Music and Childhood in the Western Tradition (Music 371)

Special Topics in Music

Instructor: Professor Adeline Mueller

Unlike other categories of otherness, childhood is a universal, a given, and temporary. We were all children once, and we all made music while we were children. But what meanings does the music made by children hold for the adults around them?

From Mozart to Michael Jackson, music-making children have often generated an anxious fascination, as they reflect and refract adult notions of the self.

In this seminar, we explore a range of case studies in the history of children as creators, performers, consumers, and subjects of music in the Western tradition.

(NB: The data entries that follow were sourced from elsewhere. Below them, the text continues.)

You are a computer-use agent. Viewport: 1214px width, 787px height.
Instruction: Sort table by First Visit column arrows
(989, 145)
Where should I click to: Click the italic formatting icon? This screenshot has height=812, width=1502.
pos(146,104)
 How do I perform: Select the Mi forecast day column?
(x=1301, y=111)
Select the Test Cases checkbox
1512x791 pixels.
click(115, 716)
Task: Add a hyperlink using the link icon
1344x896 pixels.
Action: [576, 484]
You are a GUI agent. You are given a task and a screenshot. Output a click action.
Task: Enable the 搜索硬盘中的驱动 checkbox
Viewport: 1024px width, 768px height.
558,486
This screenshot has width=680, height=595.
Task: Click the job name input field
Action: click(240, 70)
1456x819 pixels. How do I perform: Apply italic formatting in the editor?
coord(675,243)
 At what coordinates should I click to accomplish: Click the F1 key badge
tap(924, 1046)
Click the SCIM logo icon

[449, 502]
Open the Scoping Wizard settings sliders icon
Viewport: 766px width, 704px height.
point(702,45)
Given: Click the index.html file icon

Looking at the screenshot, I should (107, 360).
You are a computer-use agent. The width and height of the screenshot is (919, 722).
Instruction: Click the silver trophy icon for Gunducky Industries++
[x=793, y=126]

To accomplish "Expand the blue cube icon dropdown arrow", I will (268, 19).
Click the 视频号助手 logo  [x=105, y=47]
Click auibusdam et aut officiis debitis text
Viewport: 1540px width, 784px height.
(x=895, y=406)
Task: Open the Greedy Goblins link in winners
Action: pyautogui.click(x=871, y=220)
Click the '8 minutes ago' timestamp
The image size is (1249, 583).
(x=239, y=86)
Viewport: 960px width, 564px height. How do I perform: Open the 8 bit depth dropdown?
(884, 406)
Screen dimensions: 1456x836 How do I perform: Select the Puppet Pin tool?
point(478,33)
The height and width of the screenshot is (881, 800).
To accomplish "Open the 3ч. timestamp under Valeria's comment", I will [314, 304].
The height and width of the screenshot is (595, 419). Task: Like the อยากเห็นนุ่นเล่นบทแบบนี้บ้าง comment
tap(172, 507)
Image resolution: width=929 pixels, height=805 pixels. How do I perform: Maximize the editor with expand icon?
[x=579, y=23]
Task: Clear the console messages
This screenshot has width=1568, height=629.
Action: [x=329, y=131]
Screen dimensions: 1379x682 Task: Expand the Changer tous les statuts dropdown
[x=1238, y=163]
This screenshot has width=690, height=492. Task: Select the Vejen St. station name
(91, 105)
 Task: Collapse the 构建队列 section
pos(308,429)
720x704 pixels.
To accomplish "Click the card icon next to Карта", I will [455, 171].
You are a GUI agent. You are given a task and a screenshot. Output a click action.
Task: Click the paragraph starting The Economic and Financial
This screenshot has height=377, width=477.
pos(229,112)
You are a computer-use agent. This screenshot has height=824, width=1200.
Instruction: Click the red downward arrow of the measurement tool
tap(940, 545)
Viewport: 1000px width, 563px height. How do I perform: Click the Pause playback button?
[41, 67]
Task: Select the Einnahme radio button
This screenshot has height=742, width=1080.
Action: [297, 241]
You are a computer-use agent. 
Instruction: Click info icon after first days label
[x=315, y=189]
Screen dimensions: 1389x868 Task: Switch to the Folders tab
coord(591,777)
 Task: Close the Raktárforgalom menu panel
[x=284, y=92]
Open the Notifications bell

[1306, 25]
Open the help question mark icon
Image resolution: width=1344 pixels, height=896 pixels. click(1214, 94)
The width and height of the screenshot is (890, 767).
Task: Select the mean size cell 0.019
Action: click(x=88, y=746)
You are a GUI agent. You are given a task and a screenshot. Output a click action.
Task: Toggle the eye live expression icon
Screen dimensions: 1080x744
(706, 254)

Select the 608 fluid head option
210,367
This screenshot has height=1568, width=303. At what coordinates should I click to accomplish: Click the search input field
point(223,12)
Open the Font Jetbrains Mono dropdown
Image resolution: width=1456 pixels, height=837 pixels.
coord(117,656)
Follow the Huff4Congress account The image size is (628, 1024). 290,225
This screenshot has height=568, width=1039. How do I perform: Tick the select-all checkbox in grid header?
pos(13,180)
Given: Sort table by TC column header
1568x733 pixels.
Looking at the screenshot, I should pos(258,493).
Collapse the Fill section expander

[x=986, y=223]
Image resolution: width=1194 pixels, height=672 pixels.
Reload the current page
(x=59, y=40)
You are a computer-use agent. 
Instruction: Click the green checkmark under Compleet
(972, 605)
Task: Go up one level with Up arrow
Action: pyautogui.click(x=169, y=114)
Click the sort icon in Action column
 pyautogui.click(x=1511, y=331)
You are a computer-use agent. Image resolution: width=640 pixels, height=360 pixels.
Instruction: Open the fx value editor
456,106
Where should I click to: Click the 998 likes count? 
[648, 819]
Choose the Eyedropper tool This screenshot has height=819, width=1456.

We learn to sing the way children in medieval convents did, using the Guidonian hand; we listen to Schubert’s lullabies and Schumann’s piano albums for the young; we encounter child prodigies from the distant past and from our own time; we examine children’s music anthologies in the Mount Holyoke Archives and Special Collections; we hear from faculty in Psychology about the musical preferences and cognition of infants and children; and we ponder the use of children’s voices in electronic and popular music.

Together, we examine the various means by which the musical child has been conceptualized, appropriated, marketed, and even pathologized.

The final project of this writing-intensive course is a research paper on an item of children’s musical culture chosen by the student. Students may work with historical materials in area libraries or digital collections, or with a local children’s music program, ensemble, or performance.

Previous student projects have included such topics as:

  • film scores for Chitty Chitty Bang Bang (1968) and Beasts of the Southern Wild (2012)
  • censorship in Kidz Bop
  • Peruvian nursery rhymes
  • the Suzuki method 

Prerequisites: Music 232 and 282, or permission of instructor.